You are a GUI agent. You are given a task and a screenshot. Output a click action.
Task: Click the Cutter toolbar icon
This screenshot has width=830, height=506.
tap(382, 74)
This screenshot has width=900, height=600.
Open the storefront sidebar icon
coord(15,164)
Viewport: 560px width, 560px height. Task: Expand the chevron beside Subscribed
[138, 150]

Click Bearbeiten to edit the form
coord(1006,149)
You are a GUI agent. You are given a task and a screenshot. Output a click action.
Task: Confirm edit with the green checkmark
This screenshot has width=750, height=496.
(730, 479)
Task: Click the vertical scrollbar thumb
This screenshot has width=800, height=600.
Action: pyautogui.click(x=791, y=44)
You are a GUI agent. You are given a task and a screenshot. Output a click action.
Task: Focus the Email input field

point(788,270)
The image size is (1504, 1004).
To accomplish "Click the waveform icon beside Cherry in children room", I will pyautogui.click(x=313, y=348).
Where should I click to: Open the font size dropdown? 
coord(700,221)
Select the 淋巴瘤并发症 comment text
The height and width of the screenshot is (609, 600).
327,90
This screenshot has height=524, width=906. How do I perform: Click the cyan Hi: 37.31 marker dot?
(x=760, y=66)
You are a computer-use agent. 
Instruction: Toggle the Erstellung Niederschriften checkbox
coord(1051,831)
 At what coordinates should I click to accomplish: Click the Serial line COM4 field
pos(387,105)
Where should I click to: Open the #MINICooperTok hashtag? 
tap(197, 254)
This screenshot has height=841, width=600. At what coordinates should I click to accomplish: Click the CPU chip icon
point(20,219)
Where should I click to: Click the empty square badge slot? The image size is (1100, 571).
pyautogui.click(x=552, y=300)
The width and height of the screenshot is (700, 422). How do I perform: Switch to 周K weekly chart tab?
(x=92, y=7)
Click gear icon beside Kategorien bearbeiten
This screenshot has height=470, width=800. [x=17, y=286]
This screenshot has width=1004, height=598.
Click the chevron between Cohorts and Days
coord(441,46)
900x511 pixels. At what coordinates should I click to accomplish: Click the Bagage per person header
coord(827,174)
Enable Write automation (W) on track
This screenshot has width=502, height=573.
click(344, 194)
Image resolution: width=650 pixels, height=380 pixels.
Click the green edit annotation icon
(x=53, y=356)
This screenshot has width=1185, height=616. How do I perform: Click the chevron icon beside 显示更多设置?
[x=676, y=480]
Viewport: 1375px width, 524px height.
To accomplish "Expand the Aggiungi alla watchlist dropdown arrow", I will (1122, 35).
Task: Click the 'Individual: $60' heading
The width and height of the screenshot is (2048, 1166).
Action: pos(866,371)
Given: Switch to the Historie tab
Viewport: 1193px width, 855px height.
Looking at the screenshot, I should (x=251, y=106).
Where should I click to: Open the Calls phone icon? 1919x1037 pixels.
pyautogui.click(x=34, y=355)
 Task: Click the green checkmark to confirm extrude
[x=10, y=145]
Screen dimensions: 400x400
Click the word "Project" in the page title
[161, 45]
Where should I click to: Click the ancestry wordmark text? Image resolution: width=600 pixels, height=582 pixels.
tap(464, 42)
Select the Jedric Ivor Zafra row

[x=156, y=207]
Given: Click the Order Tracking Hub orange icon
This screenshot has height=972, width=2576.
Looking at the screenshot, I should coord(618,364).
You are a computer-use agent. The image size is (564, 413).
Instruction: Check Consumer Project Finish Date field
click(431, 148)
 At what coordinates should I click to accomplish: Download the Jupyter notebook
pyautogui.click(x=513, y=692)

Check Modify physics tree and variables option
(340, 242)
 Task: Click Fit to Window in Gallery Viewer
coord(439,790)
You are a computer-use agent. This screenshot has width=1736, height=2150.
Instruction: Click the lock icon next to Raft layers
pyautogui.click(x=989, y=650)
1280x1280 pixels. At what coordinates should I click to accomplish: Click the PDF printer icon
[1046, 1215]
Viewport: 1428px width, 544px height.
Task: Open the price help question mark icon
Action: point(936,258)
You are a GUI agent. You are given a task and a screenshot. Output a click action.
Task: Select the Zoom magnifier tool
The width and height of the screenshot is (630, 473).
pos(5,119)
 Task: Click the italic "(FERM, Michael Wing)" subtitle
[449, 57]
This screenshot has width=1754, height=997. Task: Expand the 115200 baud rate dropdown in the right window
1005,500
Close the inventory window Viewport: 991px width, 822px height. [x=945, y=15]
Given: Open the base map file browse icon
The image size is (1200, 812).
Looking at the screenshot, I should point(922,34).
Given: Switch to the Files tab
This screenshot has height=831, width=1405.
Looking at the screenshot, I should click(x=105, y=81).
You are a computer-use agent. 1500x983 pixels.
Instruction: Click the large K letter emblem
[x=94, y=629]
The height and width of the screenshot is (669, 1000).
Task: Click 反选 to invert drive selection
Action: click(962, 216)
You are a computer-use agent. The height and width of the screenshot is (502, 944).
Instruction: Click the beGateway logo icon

> _EXERCISE_: Filter the records above, keeping each line that contains the word "computer".

> _RESPONSE TO THIS TASK_:
You are a computer-use agent. 
You are a computer-use agent. The image size is (564, 413).
You are a computer-use agent. This screenshot has width=1736, height=2150.
You are a computer-use agent. 1500x983 pixels.
You are a computer-use agent. The height and width of the screenshot is (502, 944).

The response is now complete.